Resulta sumamente irracional que, en el país en el que se ha nacido o al que se ha llegado de pequeño, uno sea relegado a un segundo plano “de repente” y con asiduidad por obra y gracia de los medios de comunicación, o que se convierta en sujeto de debate en tertulias con “expertos en yihadismo”. Esa suma de titulares, tertulias y discursos es lo que convierte ese conjunto de expresiones en un estigma.
Si uno es hijo de padres australianos, por ejemplo, no tiene por qué sentirse señalado en los medios ni en los titulares por expresiones como “yihadista”, “probabilidades” o “integración”.
España es diversa y esa diversidad debería ser una bendición para el conjunto de la sociedad. Esas “segundas y terceras generaciones” son ciudadanos de pleno derecho, con sus deberes y obligaciones. Pero al parecer, el status de inmigrante no tiene fecha de caducidad y además resulta hereditario. Una cosa es que un ciudadano quiera mantener algunos aspectos de su origen y reivindicarlos y otra bien diferente es que desde algunos sectores de la sociedad en la que vive y trabaja, aparezcan y desaparezcan niveles de ciudadanía según el discurso del momento.
Algunas de esas “segundas generaciones” son hijos de parejas mixtas. Entonces ¿ellos qué son? ¿“medio segundas generaciones”? ¿Tendrán más probabilidades de sufrir crisis de identidad o solo la mitad de posibilidades?
Ese sentimiento que se fomenta de “no soy ni de aquí ni de allí” podría ser tratado de manera más positiva, como una riqueza de la sociedad y del individuo, no como un lastre o una crisis existencial. Todos podemos decidir cómo desarrollar esos aspectos de nuestras identidades como factores enriquecedores y complementarios, al igual que los hijos de padres de origen islandés, por ejemplo.
El estigma generacional, que hoy en día solo afecta y señala a una parte de la población, fomenta prejuicios que derivan en discriminación, discursos y delitos de odio que generan una sociedad enferma.
Las jóvenes generaciones son el futuro, debemos tratarlas con el amor y respeto que merecen por la gran responsabilidad con la que cargan, empoderándolas, promoviendo y reconociendo sus aportaciones a la sociedad. Esas historias son las historias que deberían ser contadas por su mérito. Al no visibilizar ni normalizar estas narrativas positivas, sólo se ve el estigma y se cae en una constante extranjerización de una parte de ese futuro.

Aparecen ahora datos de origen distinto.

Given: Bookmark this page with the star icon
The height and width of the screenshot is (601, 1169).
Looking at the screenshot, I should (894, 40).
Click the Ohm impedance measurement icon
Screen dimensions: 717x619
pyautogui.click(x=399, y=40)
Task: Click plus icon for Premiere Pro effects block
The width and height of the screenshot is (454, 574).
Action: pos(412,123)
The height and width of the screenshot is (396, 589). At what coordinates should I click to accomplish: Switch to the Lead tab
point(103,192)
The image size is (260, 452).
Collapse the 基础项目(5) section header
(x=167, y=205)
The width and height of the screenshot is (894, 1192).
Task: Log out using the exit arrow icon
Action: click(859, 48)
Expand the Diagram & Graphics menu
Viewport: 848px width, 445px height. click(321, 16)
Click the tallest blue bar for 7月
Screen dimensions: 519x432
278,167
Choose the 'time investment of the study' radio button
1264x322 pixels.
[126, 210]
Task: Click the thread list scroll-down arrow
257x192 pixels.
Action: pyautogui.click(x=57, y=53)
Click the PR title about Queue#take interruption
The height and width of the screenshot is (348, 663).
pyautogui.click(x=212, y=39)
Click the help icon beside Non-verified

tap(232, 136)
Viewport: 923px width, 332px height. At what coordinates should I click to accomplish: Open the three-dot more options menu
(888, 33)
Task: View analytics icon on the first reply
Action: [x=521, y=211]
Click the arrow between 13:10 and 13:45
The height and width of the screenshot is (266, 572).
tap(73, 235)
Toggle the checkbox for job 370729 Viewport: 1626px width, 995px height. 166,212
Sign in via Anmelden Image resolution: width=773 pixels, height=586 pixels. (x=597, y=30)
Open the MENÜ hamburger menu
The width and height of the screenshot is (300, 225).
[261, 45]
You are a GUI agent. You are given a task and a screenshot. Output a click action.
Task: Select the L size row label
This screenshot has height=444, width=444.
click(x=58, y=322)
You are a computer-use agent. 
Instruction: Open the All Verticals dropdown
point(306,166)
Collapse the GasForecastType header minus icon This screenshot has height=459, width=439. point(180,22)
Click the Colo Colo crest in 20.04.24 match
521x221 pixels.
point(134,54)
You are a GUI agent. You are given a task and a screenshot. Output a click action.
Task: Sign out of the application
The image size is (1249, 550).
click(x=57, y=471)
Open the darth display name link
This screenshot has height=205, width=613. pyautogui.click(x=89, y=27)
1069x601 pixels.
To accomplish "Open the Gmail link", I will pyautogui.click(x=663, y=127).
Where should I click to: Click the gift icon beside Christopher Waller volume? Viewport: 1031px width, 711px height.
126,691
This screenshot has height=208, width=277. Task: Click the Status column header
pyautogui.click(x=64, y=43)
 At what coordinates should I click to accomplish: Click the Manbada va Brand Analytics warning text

El origen debería volver a ser un concepto descriptivo y respetuoso. No podemos estigmatizar a cientos de miles de jóvenes de “segunda o tercera generación” por el comportamiento de unos cuantos que en absoluto representan a un colectivo por el hecho de coincidir en un aspecto, al igual que no podemos estigmatizar a aquellos que comparten algún rasgo de la identidad con los verdugos de la violencia de género, por ejemplo.